Amonoosuck Rivers, New Hampshire
Upper and Lower. The Upper Amonoosuck rises in the ungranted lands north of the White Mountains, and passing N.E. into Dummer, approaches to within a few miles of the Androscoggin; thence turning abruptly to the S.W. it pursues that direction and falls into Connecticut river near the centre of Northumberland. Its whole length is about 50 miles. The valley of the Upper Amonoosuck is 7 or 8 miles in breadth, and more than 20 in length; it is scooped out with great beauty, the surface gently rising to the summits of the mountains on the N. The Lower Amonoosuck rises on the W. side of the White Mountains, and after running a course of 50 miles, falls into the Connecticut just above Haverhill, by a mouth 100 yards wide.

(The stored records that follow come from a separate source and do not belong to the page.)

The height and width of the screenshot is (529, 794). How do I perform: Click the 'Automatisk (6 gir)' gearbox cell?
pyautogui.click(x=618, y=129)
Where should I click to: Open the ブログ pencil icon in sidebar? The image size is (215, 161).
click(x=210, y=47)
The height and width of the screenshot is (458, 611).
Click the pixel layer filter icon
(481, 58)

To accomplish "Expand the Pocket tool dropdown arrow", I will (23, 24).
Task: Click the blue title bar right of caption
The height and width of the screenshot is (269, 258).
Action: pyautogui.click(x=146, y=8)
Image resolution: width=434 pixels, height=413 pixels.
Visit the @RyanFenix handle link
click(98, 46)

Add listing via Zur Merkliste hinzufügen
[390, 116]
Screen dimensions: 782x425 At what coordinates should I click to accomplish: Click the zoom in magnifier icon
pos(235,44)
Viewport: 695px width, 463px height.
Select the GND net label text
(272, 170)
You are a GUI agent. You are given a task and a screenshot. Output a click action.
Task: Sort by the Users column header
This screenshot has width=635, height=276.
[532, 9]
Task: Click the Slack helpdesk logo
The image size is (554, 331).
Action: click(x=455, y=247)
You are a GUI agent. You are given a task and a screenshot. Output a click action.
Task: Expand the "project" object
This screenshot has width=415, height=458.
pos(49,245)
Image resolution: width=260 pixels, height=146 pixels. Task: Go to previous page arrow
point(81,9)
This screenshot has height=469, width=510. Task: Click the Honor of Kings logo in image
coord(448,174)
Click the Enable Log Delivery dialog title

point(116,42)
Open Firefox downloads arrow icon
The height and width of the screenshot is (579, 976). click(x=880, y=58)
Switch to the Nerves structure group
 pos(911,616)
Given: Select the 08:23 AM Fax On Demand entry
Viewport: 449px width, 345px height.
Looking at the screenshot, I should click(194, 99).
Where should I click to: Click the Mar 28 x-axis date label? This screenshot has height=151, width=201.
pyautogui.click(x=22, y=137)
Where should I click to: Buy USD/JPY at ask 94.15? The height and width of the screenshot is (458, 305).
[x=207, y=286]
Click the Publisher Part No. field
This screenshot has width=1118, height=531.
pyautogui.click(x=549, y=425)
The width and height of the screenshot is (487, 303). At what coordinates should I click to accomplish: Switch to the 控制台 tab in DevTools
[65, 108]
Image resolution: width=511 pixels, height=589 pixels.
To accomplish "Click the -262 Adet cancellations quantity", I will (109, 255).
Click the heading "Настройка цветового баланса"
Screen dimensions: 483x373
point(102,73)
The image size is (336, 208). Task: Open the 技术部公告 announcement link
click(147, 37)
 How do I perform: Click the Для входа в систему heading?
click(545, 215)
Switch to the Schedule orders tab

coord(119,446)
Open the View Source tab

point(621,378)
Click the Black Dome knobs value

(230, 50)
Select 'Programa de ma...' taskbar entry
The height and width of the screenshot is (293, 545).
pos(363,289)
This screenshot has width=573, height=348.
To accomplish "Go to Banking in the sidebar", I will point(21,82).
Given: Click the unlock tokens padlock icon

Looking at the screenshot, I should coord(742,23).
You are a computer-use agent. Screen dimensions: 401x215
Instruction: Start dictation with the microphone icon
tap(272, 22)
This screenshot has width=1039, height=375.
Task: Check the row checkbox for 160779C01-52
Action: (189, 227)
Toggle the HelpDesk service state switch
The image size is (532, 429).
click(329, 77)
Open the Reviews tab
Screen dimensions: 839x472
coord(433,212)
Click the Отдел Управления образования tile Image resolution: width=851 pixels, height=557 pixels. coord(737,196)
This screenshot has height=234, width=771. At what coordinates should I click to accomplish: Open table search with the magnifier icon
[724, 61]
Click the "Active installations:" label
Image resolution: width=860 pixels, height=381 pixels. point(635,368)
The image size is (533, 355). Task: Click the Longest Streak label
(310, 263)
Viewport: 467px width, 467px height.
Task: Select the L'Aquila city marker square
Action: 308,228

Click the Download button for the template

At the distance of two miles from its mouth, it receives the Wild Amonoosuck, a stream 40 yards wide, and, when raised by freshets, very swift and furious in its course. The waters of the Amonoosuck are pure, and its bed clean; the current lively, and in some places rapid. The valley of the Lower Amonoosuck is about half a mile in width, and was probably once the bed of a lake, its S.W. limit being the rise of ground at its foot, over which the waters descended in their course to the Connecticut. There is a fine fall in this river about 6 1/2 miles from the Notch of the White Mountains, where the descent is 50 feet, cut through a mass of stratified granite.
¶ In more modern times, gold has been found in the Wild Ammonoosuc River near Swiftwater, New Hampshire.